Jean-Christophe PAGÈS
Miracle



Beaucoup de monde ce jour-là, le long du canal San Lorenzo. Des maisons palais, des cheminées rondes (des détails nombreux et précis), des prêtres agenouillés (des capes rouges des capes noires), des femmes aux grosses poitrines (une rangée) avec des hommes derrière et, sur le pont (un parapet une balustrade) : des turcs. Un turc qui tend les bras, un enfant-singe qui fait le fou et que quelqu’un retient (il ne faut pas faire ça).

D’autres gens partout -une foule agglutinée et préoccupée, des gondoles (sept gondoles), un plongeur noir en slip : « un coup de main les gars ? » J’aperçois une femme derrière lui (j’ai l’impression qu’elle lui tient la main), un prêtre dans l’eau (jusqu’à la taille) -sa soutane est mouillée- porte la croix dans la main droite (fièrement).

Des personnages écrasés par l’architecture.

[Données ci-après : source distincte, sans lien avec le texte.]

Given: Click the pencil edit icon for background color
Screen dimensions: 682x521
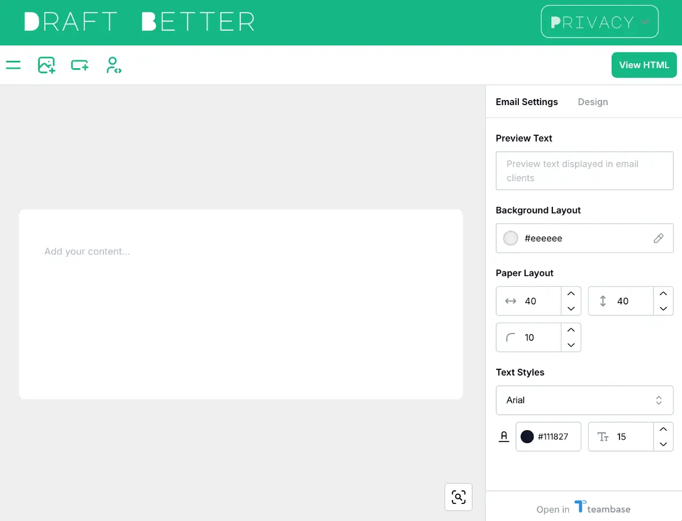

Un homme torse nu, maigre (short blanc) dans le canal peu profond à cet endroit (juste devant les grosses poitrines) : « eh ben… » Une sœur en prière, une procession. Je peux voir le décor jaune-orange de Venise (sa ville natale). Un autre prêtre en blanc, debout sur une gondole s’avance (le gondolier porte un pantalon rouge). Tous les regards dans la même direction : la relique (j’en vois deux qui discutent), les mains jointes.

Une enfant (son bras droit est trop long), des nageurs (j’admire leur courage car l’eau est froide et sale), un fait la brasse l’autre le crawl. Que fait cette enfant mal dessinée au premier plan ? Elle est au bord c’est dangereux. Que fait cet autre nageur roux les bras en croix (il protège la sœur et l’enfant) ? Je ne peux pas compter le nombre de personnes présentes, elles sont trop serrées.

Les cheveux de certains prêtres sont ridicules : ils ressemblent à Mireille Mathieu. Une partie du public ne fait rien (regarder, prier : globalement les femmes semblent plus concernées mais inutiles ainsi que les prêtres non-nageurs qui assistent soutiennent et les enfants) tandis que d’autres s’activent (ils nagent, godillent, posent des questions : les hommes).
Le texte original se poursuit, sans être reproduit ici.